Vortex stabilization in Bose-Einstein condensate of alkali atom gas

TL;DR

This paper theoretically demonstrates that finite temperature effects and focused laser pinning can stabilize vortices in Bose-Einstein condensates of alkali gases, providing detailed properties and excitation spectra.

Contribution

It introduces a self-consistent mean-field approach showing vortex stabilization mechanisms in BECs, including temperature effects and laser pinning.

Findings

Vortices are stabilized by finite temperature effects.

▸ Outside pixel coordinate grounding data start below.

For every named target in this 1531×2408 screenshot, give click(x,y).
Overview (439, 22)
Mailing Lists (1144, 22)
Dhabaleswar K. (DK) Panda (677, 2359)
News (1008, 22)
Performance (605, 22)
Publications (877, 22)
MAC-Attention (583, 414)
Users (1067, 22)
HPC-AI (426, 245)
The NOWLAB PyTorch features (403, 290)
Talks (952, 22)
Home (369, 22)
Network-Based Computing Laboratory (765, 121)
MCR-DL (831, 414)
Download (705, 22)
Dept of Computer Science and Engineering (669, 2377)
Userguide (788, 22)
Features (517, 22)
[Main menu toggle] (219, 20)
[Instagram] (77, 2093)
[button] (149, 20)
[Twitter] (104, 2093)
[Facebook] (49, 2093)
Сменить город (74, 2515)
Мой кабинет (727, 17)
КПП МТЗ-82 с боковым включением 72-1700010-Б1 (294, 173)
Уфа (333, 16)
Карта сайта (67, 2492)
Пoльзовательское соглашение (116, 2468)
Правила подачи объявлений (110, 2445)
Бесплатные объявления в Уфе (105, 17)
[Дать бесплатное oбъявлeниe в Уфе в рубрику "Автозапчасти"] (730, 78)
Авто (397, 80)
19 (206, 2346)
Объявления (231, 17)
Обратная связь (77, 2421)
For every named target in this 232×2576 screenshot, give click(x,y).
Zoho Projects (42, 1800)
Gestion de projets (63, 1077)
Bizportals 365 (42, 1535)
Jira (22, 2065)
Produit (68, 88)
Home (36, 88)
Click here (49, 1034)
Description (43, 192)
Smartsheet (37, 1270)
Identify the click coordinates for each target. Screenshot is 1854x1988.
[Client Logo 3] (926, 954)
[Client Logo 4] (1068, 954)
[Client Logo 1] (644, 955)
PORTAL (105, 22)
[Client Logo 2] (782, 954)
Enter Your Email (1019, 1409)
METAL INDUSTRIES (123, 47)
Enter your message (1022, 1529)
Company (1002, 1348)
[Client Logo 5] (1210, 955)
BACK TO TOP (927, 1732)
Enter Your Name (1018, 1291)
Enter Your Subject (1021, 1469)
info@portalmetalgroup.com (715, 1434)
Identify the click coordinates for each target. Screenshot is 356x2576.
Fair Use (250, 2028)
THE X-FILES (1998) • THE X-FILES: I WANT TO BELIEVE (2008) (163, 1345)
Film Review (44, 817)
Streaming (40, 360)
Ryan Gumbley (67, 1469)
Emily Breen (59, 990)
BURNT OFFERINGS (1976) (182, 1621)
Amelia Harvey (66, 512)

Laser pinning can stabilize vortices at zero temperature.

Detailed profiles and spectra of stable vortices are provided.

Abstract

A quantized vortex in the Bose-Einstein condensation (BEC), which is known to be unstable intrinsically, is demonstrated theoretically to be stabilized by the finite temperature effect. The mean-field calculation of Popov approximation within the Bogoliubov theory is employed, giving rise to a self-consistent solution for BEC confined by a harmonic potential. Physical origin of this vortex stabilization is investigated. An equivalent effect is also proved to be induced by an additional pinning potential at the vortex center produced by a focused laser beam even at the lowest temperature. The self-consistent solutions give detailed properties of a stable vortex, such as the spatial profiles of the condensate and non-condensate, the particle current density around the core, the whole excitation spectrum, and their temperature dependences.